In the end what I am really interested in is to estimate the probability distribution of the prediction on unseen / new data. The methods that I am now considering are:

  1. Performing the KRR + LOO method to estimate $\sigma^2$. Now I can estimate the variance of new data using: $$ \hat{y_{new}} = K_{x_{new},X_{trainset}} (K_{X_{trainset},X_{trainset}} + \lambda I)^{-1} y_{train} = P y_{train}$$ Using the identity: $$ Cov(Xa) = X^T Cov(a) X$$ I obtain: $$ Cov(\hat{y_{new}}) = P_{train}^T P_{train} \sigma^2 $$ I use the prediction on unseen data of the regular KRR model as the mean for the distribution.

  2. Performing KRR + LOO + KRR. I have two choices, I either estimate $\sigma^2$ by averaging the outputs of the second KRR model and use the above formula, or I directly use the prediction of the second KRR model on new data to estimate the prediction variance of a new point. I use the prediction on unseen data of the regular KRR model as the mean for the distribution.

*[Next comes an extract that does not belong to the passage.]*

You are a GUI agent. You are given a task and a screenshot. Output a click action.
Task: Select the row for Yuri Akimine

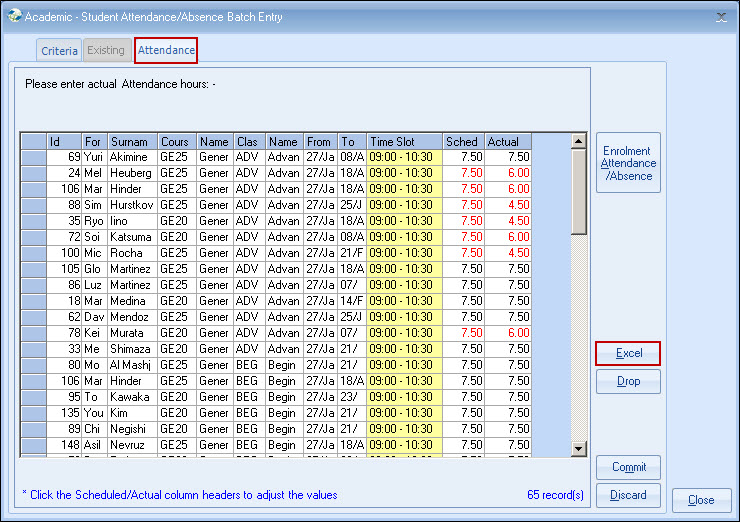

  3. I use their new model to estimate the mean and variance at unseen data.
  4. I use bootstrapping to train multiple models, and I compute the variance of their predictions on the traindata. This way I can compute $\sigma^2$. Then I use the same formula as in 1. I use the prediction on unseen data of the regular KRR model as the mean for the distribution.
  5. I use bootstrapping to train multiple models, and I compute their predictions on my new data. I compute the variance of those predictions, to compute the prediction variance of each point. I use the prediction on unseen data of the regular KRR model as the mean for the distribution.

What I am a bit confused about is the actual distribution of the prediction on data at a new point. Is this distribution actually a Gaussian / normally distributed?